Desde algunos balcones de la calle San Lázaro debió presentirse la tormenta. Amanecer nublado por encima y lleno de policías por debajo. Algo se tramaba en la Colina universitaria. Y las fuerzas de Gerardo Machado lo sabían.
Cuenta Raúl Roa que el ánimo estudiantil estaba aguijoneado por las recientes declaraciones de Enrique José Varona. Que el viejo patriota se lamentaba de la «pasividad» de la juventud ante el desgobierno machadista, y por tanto ellos se disponían a reivindicar la savia joven.
Machado, tristemente conocido por la fraudulenta «prórroga de poderes», ya había mostrado el calibre de su veneno asesinando a Julio Antonio Mella. Ahora posponía el curso académico para después de las elecciones parciales de noviembre. «Era una manera efectiva —según creía el gobierno— de mantener a los estudiantes alejados de la nueva farsa».
Pero la rebeldía a veces abandona sus cauces subterráneos y estalla.
Ir a la casa de Varona y allí manifestarse contra el Gobierno. Ese era el plan inicial de la vanguardia universitaria. Mas, «la loma de la Universidad amaneció manchada de azul». Entonces era más rotundo concentrarse en el parque Alfaro y de ahí partir hacia el mismísimo Palacio Presidencial, a demandar la renuncia del tirano.

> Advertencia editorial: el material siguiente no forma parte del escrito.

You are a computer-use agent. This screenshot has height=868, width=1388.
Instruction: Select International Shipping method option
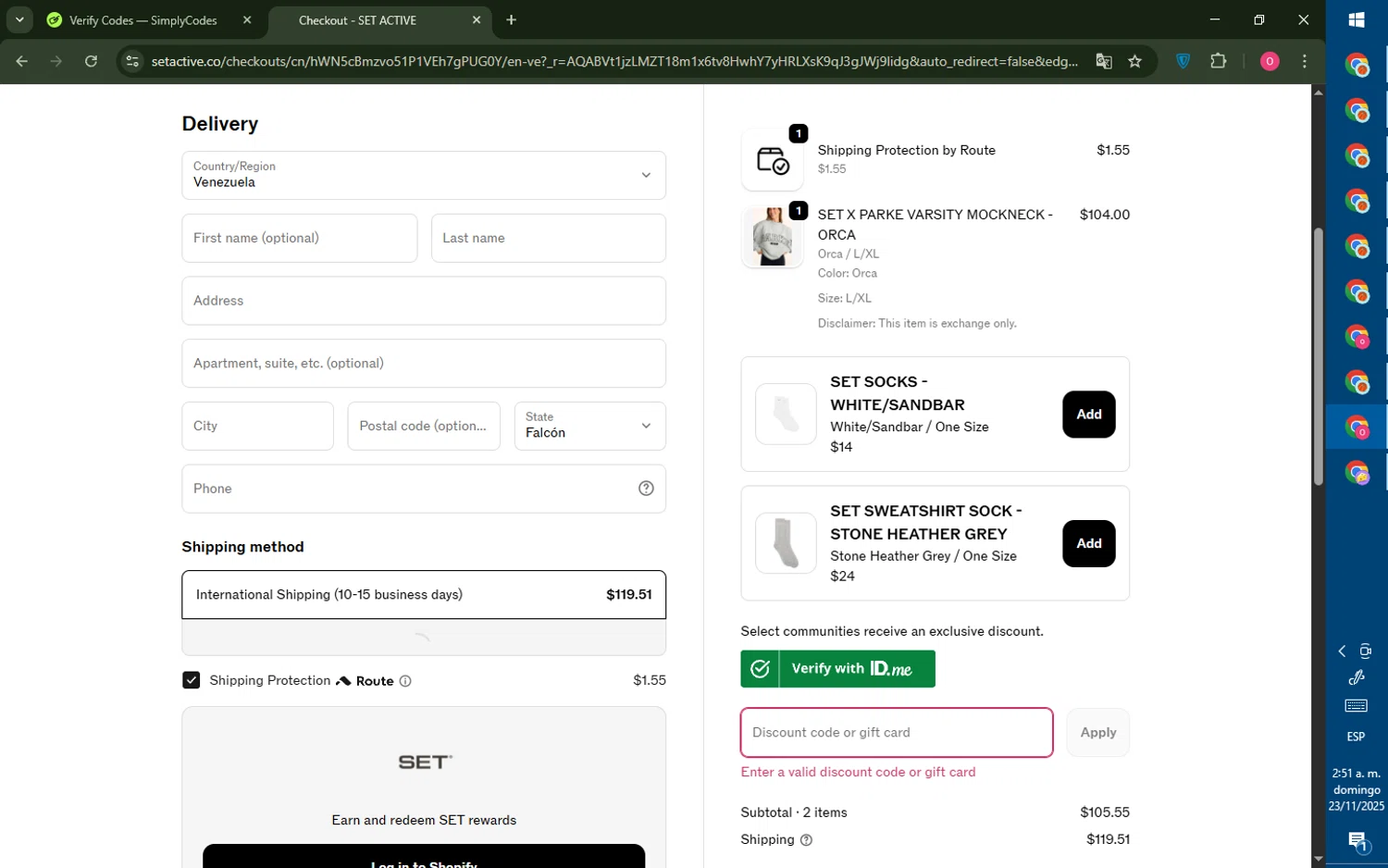click(424, 595)
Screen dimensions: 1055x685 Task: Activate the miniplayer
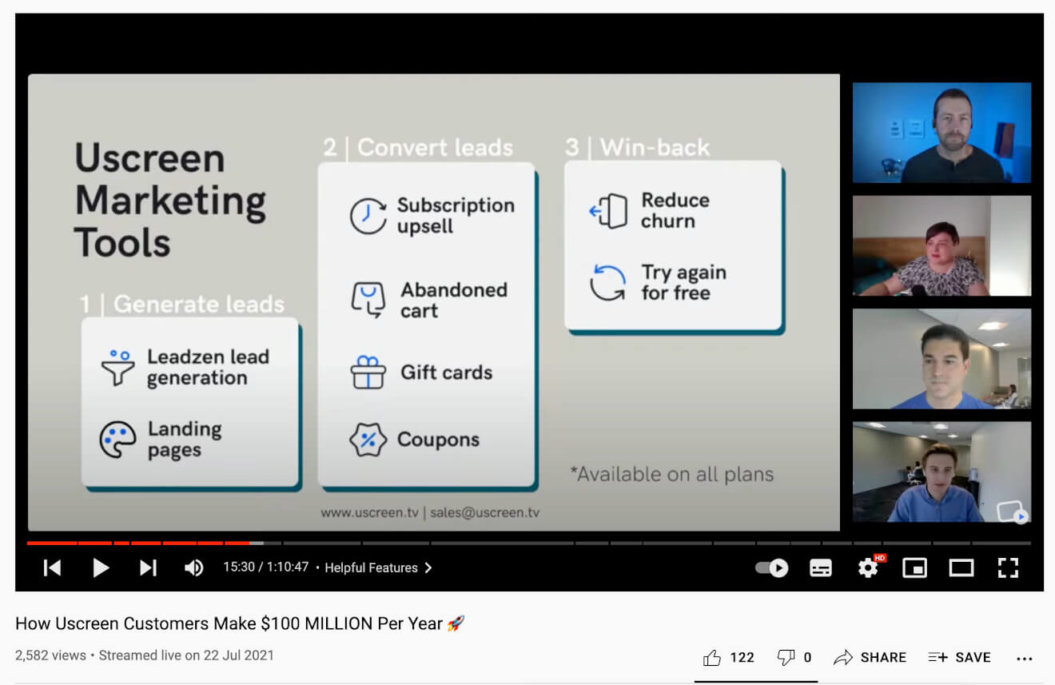[x=914, y=568]
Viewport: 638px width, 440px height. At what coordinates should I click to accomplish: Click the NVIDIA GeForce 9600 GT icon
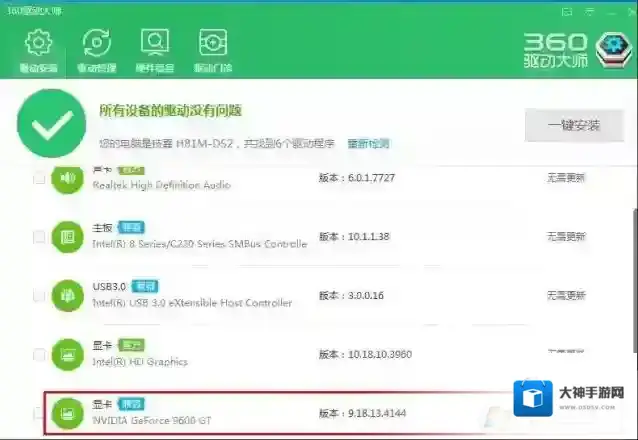pos(68,412)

Lo que sobrevino únicamente cabe en los prismas de la aventura y la epopeya. Un clarín y una bandera desplegada. Gritos. Palos. «¡Muera Machado! ¡Abajo la Tiranía!». Trejo lanzando piedras junto a Pepelín Leyva desde una azotea. Luego los dos en el torrente que bajó por San Lázaro. Pablo, con Pepelín, defendiendo a puñetazos el avance de la marcha. «Confusión, ira indescriptible se produjo en la esquina de Infanta y San Lázaro». Disparos. Toletazos. Gritos. Pablo cayendo de un golpetazo en la cabeza. Trejo en un cuerpo a cuerpo con un policía. El forcejeo. La descarga. La sangre. La sangre.

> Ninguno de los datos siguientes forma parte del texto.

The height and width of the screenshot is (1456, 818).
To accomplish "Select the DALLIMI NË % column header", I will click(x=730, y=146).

En la Sala de Urgencia, en camas contiguas, yacen Torriente Brau y Trejo. El primero vomita incesantemente. El segundo, en apariencia tranquilo, se está muriendo. «...No hay quien lo salve», habían dicho los galenos. Y sin embargo, Pablo recuerda haberlo visto sonriéndole, «como dándome ánimos para pasar ese momento doloroso».
Años después, cuando desde España Pablo escribía a sus amigos: «de veras hay que morir para acabar con la guerra» puede que no estuviera pensando en la muerte. Sino más bien, en la sonrisa.